How to Implement Session Timeout?

I want to implement a session timeout scheme in a Yii application, such that after a user has logged in, if there is no activity for a specified length of time, when the user tries to access any page that is available only to logged-in users, Yii detects it and displays a suitable message (e.g. The Session has expired) and redirects the user to the login page and after successful login, the ‘original requested page’ is displayed. Meanwhile any page not requiring login will continue to be available. Is this functionality built-in in Yii, and if yes, how do I use it? If no, any suggestions how to implement it?

Thanks for your help.

You can add in the table user a field like "last activity".
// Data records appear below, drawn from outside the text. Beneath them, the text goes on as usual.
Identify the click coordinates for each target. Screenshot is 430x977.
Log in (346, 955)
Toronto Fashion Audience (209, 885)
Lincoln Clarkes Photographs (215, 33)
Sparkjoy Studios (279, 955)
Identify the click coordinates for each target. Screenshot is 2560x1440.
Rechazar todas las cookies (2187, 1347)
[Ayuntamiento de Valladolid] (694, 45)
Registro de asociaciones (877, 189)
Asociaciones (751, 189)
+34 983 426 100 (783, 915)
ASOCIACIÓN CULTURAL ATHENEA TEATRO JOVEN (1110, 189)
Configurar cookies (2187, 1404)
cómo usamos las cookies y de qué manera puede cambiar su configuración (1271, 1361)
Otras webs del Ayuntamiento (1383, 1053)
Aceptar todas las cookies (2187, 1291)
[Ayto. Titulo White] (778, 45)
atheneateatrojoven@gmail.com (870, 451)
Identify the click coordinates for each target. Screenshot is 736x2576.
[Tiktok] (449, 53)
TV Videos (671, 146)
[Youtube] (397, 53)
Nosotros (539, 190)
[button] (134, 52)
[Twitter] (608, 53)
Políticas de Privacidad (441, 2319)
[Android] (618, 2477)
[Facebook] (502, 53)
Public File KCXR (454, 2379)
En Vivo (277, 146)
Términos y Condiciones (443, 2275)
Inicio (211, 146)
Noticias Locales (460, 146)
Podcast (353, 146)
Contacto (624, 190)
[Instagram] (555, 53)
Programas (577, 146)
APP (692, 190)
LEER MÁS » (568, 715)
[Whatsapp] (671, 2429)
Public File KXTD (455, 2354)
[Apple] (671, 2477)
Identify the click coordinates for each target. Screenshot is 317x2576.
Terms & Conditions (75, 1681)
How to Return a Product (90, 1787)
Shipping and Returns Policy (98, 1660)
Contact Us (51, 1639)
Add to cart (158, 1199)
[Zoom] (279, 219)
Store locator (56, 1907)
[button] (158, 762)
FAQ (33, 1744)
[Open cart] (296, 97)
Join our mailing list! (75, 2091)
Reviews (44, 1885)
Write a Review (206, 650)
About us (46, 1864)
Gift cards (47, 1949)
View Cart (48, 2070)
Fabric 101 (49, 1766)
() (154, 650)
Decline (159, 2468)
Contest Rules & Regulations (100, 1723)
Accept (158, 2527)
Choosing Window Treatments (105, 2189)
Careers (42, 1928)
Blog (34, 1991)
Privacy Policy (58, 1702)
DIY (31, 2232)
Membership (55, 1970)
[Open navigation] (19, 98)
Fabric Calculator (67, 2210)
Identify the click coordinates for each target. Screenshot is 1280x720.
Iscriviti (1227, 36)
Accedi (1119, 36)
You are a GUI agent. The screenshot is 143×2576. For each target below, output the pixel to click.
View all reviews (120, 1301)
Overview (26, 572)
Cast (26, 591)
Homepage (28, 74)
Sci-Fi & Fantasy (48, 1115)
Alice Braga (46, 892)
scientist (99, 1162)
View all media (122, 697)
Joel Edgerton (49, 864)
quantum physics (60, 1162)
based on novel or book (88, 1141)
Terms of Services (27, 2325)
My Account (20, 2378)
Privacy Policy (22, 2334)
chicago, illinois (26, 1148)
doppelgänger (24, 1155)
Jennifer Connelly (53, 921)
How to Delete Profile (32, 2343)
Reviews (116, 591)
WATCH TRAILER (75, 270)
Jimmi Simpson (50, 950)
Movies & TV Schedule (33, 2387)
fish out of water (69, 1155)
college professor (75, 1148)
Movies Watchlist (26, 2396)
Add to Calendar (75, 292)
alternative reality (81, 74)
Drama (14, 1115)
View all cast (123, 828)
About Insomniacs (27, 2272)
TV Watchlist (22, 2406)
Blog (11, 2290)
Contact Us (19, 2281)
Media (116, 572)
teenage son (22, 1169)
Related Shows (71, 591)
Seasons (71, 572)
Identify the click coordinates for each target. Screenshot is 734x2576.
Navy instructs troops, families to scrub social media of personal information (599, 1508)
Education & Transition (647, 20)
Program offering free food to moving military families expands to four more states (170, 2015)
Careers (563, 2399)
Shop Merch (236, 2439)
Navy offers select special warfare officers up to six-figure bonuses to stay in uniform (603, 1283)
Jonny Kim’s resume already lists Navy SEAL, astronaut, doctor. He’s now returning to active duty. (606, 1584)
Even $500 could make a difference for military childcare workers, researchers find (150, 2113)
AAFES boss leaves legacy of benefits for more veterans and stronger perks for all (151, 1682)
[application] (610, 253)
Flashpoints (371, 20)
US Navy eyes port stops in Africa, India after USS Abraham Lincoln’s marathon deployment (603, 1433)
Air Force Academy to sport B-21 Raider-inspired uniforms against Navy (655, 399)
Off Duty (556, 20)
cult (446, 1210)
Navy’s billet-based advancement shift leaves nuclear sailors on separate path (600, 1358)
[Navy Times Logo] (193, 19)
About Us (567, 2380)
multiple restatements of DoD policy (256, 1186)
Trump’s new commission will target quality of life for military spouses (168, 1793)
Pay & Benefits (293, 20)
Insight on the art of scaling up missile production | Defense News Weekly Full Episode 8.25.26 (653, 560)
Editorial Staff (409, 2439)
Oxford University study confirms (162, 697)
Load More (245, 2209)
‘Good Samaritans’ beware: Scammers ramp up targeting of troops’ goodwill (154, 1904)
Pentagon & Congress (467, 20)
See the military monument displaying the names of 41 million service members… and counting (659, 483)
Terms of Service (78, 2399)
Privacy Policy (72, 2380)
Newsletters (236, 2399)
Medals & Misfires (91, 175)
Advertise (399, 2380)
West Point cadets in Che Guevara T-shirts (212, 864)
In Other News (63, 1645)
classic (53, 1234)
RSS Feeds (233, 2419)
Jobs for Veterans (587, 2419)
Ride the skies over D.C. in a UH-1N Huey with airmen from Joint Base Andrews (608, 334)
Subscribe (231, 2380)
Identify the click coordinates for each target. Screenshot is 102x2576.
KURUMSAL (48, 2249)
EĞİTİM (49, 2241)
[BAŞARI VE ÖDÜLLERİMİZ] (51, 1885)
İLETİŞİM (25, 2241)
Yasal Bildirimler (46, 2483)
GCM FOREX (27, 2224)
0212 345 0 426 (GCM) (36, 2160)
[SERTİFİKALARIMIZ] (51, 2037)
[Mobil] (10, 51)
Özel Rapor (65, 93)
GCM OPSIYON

You can use something like that:




$user=User::model()->findByPk(Yii::app()->user->id);

if ((strtotime('now') - $user->lastActivity) > $maxIdleTime)

{

   Yii::app()->user->logout(); 

   $this->redirect('site/sessionExpiried');

}

else

{

   $user->lastActivity= strtotime('now');

   $user->save();

}



You can place this code in beforeAction or any function that is called before the action of the controller.

You can create a master class for your controller and extend it, or you can use behaviour for attach this code to your contollers.

Thank you so much for your suggestions. I am thinking about extending the Controller class and including the code you have suggested in the beforeActiom() function. So far so good. However, there are two issues:

  1. No user may not be logged in. (I can check for that condition in beforeAction())

  2. Certain actions, e.g. actionIndex or actionView on certain controllers are available to everyone (logged-in as well as not logged in users) and I don’t want to display “sessionExpiried” page for these actions, regardless whether the session has expired or not, including for logged-in users. Of course, it will be too cumbersome to put the session expired checking code in individual actions in all controller. Any suggestions?

I guess you use RBAC for check who has the right for do what.

You can use a bizrule on the role you want to avoid to be idle too much. Usually biz rule are used for check additional condition, and this is absolutely this case.

You can write this code in an extension of CWebUser that you will use instead of the base class, and like bizrule yuo can write something like


Yii::app()->user->checkIdleTime();

I never tried this approach, let me know if it works.

I am also thinking on similar lines, i.e. if I can find out Idle time from the user object or I can handle it through a session variable. I believe, whenever any page is accessed, it passes through the accessRules() function of the corresponding controller. So accessRules() of the Controller or some function before/after this may be the appropriate place to determine idle time. Any thoughts? By the way, which class/object calls Controller’s accessRules() function?